## Stored data entries

• • •

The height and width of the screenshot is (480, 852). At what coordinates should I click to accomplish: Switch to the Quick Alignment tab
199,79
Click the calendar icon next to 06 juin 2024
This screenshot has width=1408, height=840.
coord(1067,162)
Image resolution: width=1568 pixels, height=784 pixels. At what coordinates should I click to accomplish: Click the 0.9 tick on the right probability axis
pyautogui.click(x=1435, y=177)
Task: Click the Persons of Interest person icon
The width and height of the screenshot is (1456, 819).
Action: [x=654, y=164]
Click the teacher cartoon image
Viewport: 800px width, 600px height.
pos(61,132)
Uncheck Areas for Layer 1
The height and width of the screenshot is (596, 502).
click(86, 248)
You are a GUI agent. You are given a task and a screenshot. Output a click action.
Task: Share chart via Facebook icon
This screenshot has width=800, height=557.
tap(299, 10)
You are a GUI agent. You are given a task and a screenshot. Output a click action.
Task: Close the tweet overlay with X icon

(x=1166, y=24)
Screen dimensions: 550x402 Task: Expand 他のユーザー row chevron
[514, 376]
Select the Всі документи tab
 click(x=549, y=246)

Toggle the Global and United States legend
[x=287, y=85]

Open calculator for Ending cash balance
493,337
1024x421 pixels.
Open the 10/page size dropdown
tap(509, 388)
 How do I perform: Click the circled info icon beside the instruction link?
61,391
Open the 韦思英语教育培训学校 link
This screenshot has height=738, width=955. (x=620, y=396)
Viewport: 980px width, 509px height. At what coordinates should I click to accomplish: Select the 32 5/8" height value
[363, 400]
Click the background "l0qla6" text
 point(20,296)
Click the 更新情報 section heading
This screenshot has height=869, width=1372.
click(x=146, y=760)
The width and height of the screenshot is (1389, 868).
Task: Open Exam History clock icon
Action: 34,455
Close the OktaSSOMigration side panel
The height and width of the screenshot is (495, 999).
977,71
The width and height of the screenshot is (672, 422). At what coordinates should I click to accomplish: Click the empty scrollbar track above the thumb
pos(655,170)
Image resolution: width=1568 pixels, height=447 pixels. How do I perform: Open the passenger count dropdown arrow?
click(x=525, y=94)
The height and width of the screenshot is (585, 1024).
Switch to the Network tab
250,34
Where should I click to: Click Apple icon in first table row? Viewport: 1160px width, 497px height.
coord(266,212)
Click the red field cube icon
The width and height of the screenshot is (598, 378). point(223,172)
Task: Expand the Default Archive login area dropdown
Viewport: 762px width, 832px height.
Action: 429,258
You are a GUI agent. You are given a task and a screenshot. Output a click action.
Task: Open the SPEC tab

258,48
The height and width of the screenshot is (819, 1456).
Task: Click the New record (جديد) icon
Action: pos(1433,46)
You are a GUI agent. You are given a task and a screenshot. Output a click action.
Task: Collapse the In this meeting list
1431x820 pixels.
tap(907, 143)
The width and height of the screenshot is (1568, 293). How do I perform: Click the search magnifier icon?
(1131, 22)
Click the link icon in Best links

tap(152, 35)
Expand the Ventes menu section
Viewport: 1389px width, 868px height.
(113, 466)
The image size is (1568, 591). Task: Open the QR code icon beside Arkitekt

• • •

## Work to complete
Each record above should be given again exactly as it appears.

## Task solution
The height and width of the screenshot is (480, 852). At what coordinates should I click to accomplish: Switch to the Quick Alignment tab
199,79
Click the calendar icon next to 06 juin 2024
This screenshot has width=1408, height=840.
coord(1067,162)
Image resolution: width=1568 pixels, height=784 pixels. At what coordinates should I click to accomplish: Click the 0.9 tick on the right probability axis
pyautogui.click(x=1435, y=177)
Task: Click the Persons of Interest person icon
The width and height of the screenshot is (1456, 819).
Action: [x=654, y=164]
Click the teacher cartoon image
Viewport: 800px width, 600px height.
pos(61,132)
Uncheck Areas for Layer 1
The height and width of the screenshot is (596, 502).
click(86, 248)
You are a GUI agent. You are given a task and a screenshot. Output a click action.
Task: Share chart via Facebook icon
This screenshot has width=800, height=557.
tap(299, 10)
You are a GUI agent. You are given a task and a screenshot. Output a click action.
Task: Close the tweet overlay with X icon

(x=1166, y=24)
Screen dimensions: 550x402 Task: Expand 他のユーザー row chevron
[514, 376]
Select the Всі документи tab
 click(x=549, y=246)

Toggle the Global and United States legend
[x=287, y=85]

Open calculator for Ending cash balance
493,337
1024x421 pixels.
Open the 10/page size dropdown
tap(509, 388)
 How do I perform: Click the circled info icon beside the instruction link?
61,391
Open the 韦思英语教育培训学校 link
This screenshot has height=738, width=955. (x=620, y=396)
Viewport: 980px width, 509px height. At what coordinates should I click to accomplish: Select the 32 5/8" height value
[363, 400]
Click the background "l0qla6" text
 point(20,296)
Click the 更新情報 section heading
This screenshot has height=869, width=1372.
click(x=146, y=760)
The width and height of the screenshot is (1389, 868).
Task: Open Exam History clock icon
Action: 34,455
Close the OktaSSOMigration side panel
The height and width of the screenshot is (495, 999).
977,71
The width and height of the screenshot is (672, 422). At what coordinates should I click to accomplish: Click the empty scrollbar track above the thumb
pos(655,170)
Image resolution: width=1568 pixels, height=447 pixels. How do I perform: Open the passenger count dropdown arrow?
click(x=525, y=94)
The height and width of the screenshot is (585, 1024).
Switch to the Network tab
250,34
Where should I click to: Click Apple icon in first table row? Viewport: 1160px width, 497px height.
coord(266,212)
Click the red field cube icon
The width and height of the screenshot is (598, 378). point(223,172)
Task: Expand the Default Archive login area dropdown
Viewport: 762px width, 832px height.
Action: 429,258
You are a GUI agent. You are given a task and a screenshot. Output a click action.
Task: Open the SPEC tab

258,48
The height and width of the screenshot is (819, 1456).
Task: Click the New record (جديد) icon
Action: pos(1433,46)
You are a GUI agent. You are given a task and a screenshot. Output a click action.
Task: Collapse the In this meeting list
1431x820 pixels.
tap(907, 143)
The width and height of the screenshot is (1568, 293). How do I perform: Click the search magnifier icon?
(1131, 22)
Click the link icon in Best links

tap(152, 35)
Expand the Ventes menu section
Viewport: 1389px width, 868px height.
(113, 466)
The image size is (1568, 591). Task: Open the QR code icon beside Arkitekt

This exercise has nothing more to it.